This coming Monday is Major League Baseball’s Rule IV draft—or amateur draft for those who care not for formalities. It’s an occasion marked with hope and expectation as each team attempts to restock their farm system with fresh talent. It’s a way for fans and the media to forget the pains of the present and instead to focus on the future: The glass-totally-full, infallible future.
The draft always leads to post after post in the blogosphere and tweet after tweet in the Twitterverse proclaiming that Team X will do this and Team Y will do that. When the draft finally goes down, those same writers and tweeters will praise or chide their team for doing this or that or not doing that or the other thing.
It’s all nonsense.
Even prospect and draft experts such as Kevin Goldstein and Keith Law, who have been preparing mock drafts for weeks now, have no idea what’s going to happen on Monday night. They can guess and they sure as hell have more industry contacts than anyone else not working for a Major League front office, but ultimately it’s still a crapshoot.
What a certain team will do changes numerous times based on who’s still available when they get to pick. The teams ahead of them dictate more what they’ll do than anyone else.
The mock drafts published by people like Goldstein and Law are useful for two things: 1) Knowing who the top draft talents are, and 2) Speculating, based on the opinion of those in the industry, what teams might be looking to do, i.e. add a college arm or a high school position player.
Beyond that, there’s literally zero point in speculating who might become a member of your favourite team’s organization on Monday night. Even Goldstein and Law will acknowledge as much and they know way, way more about it than you. Trust me.
When your team does welcome its new players into the fold on Monday, you’re going to find that there are draft experts everywhere. Suddenly, every team blogger and random self-proclaimed baseball expert will be professing that his or her team should have taken Lucas Giolito with their pick, and not that bum Marcus Stroman or Duane Underwood. They’ll give you scouting reports on Joey Gallo or Byron Buxton and they’ll claim to know what their team was thinking when they grabbed their player.
Of course, they know nothing. Or at least, they only know as much as they’ve learned through guys like Goldstein and Law.

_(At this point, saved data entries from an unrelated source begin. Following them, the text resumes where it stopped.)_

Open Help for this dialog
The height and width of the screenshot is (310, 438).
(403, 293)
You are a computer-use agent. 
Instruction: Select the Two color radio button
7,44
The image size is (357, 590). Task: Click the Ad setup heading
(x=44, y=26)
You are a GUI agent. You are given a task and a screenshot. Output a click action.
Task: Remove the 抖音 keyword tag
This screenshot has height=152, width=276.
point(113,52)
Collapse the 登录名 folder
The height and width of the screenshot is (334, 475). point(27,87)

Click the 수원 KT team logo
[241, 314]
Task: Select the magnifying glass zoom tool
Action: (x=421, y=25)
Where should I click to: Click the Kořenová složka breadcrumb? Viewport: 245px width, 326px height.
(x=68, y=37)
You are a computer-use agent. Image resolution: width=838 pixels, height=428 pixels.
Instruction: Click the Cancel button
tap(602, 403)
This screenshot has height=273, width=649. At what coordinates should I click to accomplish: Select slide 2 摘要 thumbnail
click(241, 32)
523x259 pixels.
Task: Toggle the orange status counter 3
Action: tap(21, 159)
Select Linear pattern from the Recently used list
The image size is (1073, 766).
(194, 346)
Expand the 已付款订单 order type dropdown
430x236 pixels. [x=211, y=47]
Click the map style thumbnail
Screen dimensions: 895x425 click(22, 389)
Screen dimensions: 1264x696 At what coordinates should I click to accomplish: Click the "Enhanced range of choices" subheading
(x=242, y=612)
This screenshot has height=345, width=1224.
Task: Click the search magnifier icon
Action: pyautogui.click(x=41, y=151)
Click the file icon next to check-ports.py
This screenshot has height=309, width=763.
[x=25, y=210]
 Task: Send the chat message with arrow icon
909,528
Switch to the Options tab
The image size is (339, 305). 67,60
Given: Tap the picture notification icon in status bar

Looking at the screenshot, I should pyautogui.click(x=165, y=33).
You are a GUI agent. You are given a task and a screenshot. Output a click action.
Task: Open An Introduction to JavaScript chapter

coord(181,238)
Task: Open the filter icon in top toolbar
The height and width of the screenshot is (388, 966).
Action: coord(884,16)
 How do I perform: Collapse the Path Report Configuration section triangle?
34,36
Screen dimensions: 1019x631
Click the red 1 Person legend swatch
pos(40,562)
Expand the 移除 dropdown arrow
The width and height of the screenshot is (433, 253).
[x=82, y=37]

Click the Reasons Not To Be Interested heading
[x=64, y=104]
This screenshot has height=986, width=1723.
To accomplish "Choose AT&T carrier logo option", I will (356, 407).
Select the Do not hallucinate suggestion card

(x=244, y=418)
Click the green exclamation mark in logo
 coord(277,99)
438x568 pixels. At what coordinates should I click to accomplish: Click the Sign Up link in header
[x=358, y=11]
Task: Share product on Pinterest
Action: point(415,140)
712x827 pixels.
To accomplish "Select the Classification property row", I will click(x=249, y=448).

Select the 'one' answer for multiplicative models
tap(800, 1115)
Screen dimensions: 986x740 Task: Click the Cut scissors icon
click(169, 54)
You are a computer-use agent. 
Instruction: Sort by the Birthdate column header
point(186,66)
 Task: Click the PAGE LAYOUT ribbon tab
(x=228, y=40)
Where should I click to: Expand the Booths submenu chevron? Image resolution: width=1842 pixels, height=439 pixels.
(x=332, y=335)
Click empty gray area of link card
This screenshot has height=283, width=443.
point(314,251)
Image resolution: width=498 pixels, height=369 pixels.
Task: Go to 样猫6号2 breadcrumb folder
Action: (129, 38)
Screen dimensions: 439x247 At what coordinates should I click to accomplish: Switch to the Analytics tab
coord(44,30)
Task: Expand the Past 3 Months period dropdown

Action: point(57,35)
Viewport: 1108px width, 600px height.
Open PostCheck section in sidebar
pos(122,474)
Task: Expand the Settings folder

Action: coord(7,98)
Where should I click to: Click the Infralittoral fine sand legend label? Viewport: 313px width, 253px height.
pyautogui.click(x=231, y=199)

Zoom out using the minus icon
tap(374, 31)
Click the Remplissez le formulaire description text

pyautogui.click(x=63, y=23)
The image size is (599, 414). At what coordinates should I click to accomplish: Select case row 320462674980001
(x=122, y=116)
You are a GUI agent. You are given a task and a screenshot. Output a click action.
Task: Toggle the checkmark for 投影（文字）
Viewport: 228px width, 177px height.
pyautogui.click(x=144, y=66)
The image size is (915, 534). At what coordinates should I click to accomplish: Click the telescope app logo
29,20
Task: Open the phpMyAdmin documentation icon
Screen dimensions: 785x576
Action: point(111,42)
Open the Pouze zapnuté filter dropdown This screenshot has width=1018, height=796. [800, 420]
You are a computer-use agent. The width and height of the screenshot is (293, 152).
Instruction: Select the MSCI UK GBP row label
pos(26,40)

Hindsight is a beautiful thing. In five years we can all look back at what a stupid pick Team X made, but the reality is, the draft is a giant crapshoot. The small miracle that is a player becoming a good everyday regular at the Major League level is not even close to being complete for any of the players who will be drafted on Monday. Some will become good players, others will bust, others still were never good in the first place. We might even get a super star out of nowhere in the 15th round. But even the experts have little to no idea who will do what.
So here, informed baseball fan, is what you are going to do on Monday night before the draft rolls around:
1) Go to your locally licensed alcohol vendor and purchase some sort of adult beverage. The preferred choice is some sort of delicious beer (put down the Budweiser and pick up a real beer. No, not Coors Light, you fool, a real beer), but any adult beverage will do. If you cannot drink alcohol, find some other tasty drink that will entertain your taste buds and keep you fresh.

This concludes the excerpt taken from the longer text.